- _Stored data_:
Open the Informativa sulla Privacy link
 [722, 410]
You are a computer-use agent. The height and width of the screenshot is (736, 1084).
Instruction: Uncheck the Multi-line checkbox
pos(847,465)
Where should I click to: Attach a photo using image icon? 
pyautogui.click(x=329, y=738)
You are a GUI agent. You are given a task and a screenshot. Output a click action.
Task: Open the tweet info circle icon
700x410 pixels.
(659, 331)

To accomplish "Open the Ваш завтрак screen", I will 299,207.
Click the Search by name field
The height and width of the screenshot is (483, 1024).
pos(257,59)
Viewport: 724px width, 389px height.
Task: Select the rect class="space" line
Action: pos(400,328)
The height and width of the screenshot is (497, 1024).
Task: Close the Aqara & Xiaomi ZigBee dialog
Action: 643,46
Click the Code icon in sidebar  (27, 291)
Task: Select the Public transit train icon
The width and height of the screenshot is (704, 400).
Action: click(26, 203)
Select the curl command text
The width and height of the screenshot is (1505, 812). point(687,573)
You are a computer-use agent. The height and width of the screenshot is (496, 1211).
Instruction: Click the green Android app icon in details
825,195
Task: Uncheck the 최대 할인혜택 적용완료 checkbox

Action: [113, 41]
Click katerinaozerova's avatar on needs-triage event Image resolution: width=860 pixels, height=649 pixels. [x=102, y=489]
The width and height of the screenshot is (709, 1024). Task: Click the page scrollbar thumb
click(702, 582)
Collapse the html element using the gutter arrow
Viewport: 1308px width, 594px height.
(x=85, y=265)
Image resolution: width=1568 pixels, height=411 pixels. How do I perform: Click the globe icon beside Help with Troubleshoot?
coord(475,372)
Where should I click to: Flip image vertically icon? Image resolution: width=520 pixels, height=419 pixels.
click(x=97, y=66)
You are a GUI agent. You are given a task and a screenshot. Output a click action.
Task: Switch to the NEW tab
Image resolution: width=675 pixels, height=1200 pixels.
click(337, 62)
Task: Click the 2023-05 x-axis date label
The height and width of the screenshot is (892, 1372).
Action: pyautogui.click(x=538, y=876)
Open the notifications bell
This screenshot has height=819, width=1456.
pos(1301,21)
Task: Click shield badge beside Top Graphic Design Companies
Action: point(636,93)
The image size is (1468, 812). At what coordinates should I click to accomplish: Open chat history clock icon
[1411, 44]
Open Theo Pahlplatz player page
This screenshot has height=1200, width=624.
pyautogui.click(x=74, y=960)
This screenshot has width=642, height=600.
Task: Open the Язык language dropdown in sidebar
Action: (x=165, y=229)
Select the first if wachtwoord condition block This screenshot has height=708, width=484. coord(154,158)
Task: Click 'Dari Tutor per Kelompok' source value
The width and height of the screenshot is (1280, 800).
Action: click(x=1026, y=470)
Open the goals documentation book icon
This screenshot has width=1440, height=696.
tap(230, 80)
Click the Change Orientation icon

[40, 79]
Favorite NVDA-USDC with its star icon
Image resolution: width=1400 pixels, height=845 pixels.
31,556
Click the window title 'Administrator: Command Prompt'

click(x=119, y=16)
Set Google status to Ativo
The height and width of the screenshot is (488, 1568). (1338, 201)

- _What you are asked to do_: Transcribe all of the records above, reproducing every line verbatim.

- _Worked answer_:
Open the Informativa sulla Privacy link
 [722, 410]
You are a computer-use agent. The height and width of the screenshot is (736, 1084).
Instruction: Uncheck the Multi-line checkbox
pos(847,465)
Where should I click to: Attach a photo using image icon? 
pyautogui.click(x=329, y=738)
You are a GUI agent. You are given a task and a screenshot. Output a click action.
Task: Open the tweet info circle icon
700x410 pixels.
(659, 331)

To accomplish "Open the Ваш завтрак screen", I will 299,207.
Click the Search by name field
The height and width of the screenshot is (483, 1024).
pos(257,59)
Viewport: 724px width, 389px height.
Task: Select the rect class="space" line
Action: pos(400,328)
The height and width of the screenshot is (497, 1024).
Task: Close the Aqara & Xiaomi ZigBee dialog
Action: 643,46
Click the Code icon in sidebar  (27, 291)
Task: Select the Public transit train icon
The width and height of the screenshot is (704, 400).
Action: click(26, 203)
Select the curl command text
The width and height of the screenshot is (1505, 812). point(687,573)
You are a computer-use agent. The height and width of the screenshot is (496, 1211).
Instruction: Click the green Android app icon in details
825,195
Task: Uncheck the 최대 할인혜택 적용완료 checkbox

Action: [113, 41]
Click katerinaozerova's avatar on needs-triage event Image resolution: width=860 pixels, height=649 pixels. [x=102, y=489]
The width and height of the screenshot is (709, 1024). Task: Click the page scrollbar thumb
click(702, 582)
Collapse the html element using the gutter arrow
Viewport: 1308px width, 594px height.
(x=85, y=265)
Image resolution: width=1568 pixels, height=411 pixels. How do I perform: Click the globe icon beside Help with Troubleshoot?
coord(475,372)
Where should I click to: Flip image vertically icon? Image resolution: width=520 pixels, height=419 pixels.
click(x=97, y=66)
You are a GUI agent. You are given a task and a screenshot. Output a click action.
Task: Switch to the NEW tab
Image resolution: width=675 pixels, height=1200 pixels.
click(337, 62)
Task: Click the 2023-05 x-axis date label
The height and width of the screenshot is (892, 1372).
Action: pyautogui.click(x=538, y=876)
Open the notifications bell
This screenshot has height=819, width=1456.
pos(1301,21)
Task: Click shield badge beside Top Graphic Design Companies
Action: point(636,93)
The image size is (1468, 812). At what coordinates should I click to accomplish: Open chat history clock icon
[1411, 44]
Open Theo Pahlplatz player page
This screenshot has height=1200, width=624.
pyautogui.click(x=74, y=960)
This screenshot has width=642, height=600.
Task: Open the Язык language dropdown in sidebar
Action: (x=165, y=229)
Select the first if wachtwoord condition block This screenshot has height=708, width=484. coord(154,158)
Task: Click 'Dari Tutor per Kelompok' source value
The width and height of the screenshot is (1280, 800).
Action: click(x=1026, y=470)
Open the goals documentation book icon
This screenshot has width=1440, height=696.
tap(230, 80)
Click the Change Orientation icon

[40, 79]
Favorite NVDA-USDC with its star icon
Image resolution: width=1400 pixels, height=845 pixels.
31,556
Click the window title 'Administrator: Command Prompt'

click(x=119, y=16)
Set Google status to Ativo
The height and width of the screenshot is (488, 1568). (1338, 201)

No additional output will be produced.